Czasem twórcom i wydawcom gier potrzeba trochę więcej wiary. Jak dla mnie Golden Axe Beast Rider to najlepsza odsłona serii tylko szkoda że nie wydano jej na PC. Skoro dzisiaj nawet mniej znane jRPGi wychodzą na PC (takie jak Fairy Fencer F, seria Agarest, Mugen Souls i Hyperdimension: Neptunia) i się całkiem nieźle sprzedają to dlaczego SEGA nie miałaby by stworzyć Golden Axe Beast Rider w wersji na PC? Tak, wiem w momencie kiedy gra wyszła większość deweloperów (nie tylko japońskich) nie doceniała potencjału pecetów oraz społeczności graczy pecetowych dopóki nie wydano pierwszego Dark Souls na PC. I też wiem że głównym czynnikiem tutaj są (niestety) pieniądze, dlatego szansa że Golden Axe Beast Rider zostanie wydany na PC jest raczej niewielka, jedyna szansa jest właściwie w emulatorze RPCS3 który jest w stanie odpalić tę grę ale jeszcze nie jest na tyle rozwinięty by można było wejść do gry (ja sam zrzuciłem tę grę z oryginalnej płyty PS3 i odpaliłem, do tej pory albo nie widać grafiki w grze albo gra się zawiesza przy próbie uruchomienia nowej gry). Niemniej jednak od czasu do czasu sprawdzam czy coś poszło do przodu podobnie jak z Onechanbara Z Kagura (również bez sukcesu jak na razie). W sumie próba emulacji gier to dobry pomysł jako że to motywuje twórców do tworzenia gier na PC (w ten sposób na PC trafiła pierwsza Bayonetta i Vanquish) ale przypuszczam że te czasy niedługo odejdą bezpowrotnie (teraz to prawie wszystkie gry na PS4 wychodzą też na PC prędzej czy później choć niekoniecznie na XBOXa).

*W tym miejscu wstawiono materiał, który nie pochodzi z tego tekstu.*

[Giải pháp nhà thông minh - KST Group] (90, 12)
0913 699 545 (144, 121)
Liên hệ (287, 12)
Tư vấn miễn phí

Nie wiem czy jesteś świadom, ale są jeszcze dwie gry związane z uniwersum Golden Axe. W odróżnieniu od pozostałych gier te są bardziej zbliżone do The Legend of Zelda jeśli chodzi o rozgrywkę.
Ja jestem rocznik '83 i ani nie obejrzałem Willow, nie miałem pojęcia o planszówkach M&M (w czasach mojego dzieciństwa), nie interesował mnie wtedy metal a raczej punk i grunge, Conana znałem z książek. Czyżbym był jakiś oryginał?;)
Mam pytanie wręcz egzystencjalne: Jak ja do cholery przeoczyłem ten odcinek?! A idąc z tematem odcinka, jak zobaczyłem, że mieszasz z błotem jedną z moich ulubionych gier z Amigi chciałem dać łapkę w dół, ale po "dodawaczu śmierci" obróciła się o 180 stopni i już tak zostanie. :P
Nie ma, tylko emulacja. Ta gra nigdy nie wyszła poza arcady, miał być port na 32x ale nie wyszedł. Teraz w USA jest firma Arcade1Up która robi repliki arcadów z monitorami LCD na licencji producentów oryginałów, około 2/3 albo mniej wielkości oryginalne automatu za około 400$. Mają wydać automat Golden Axe i to będzie pierwsze legalne wydanie z Revenge of the Death Adder oraz pierwszą grą z serii.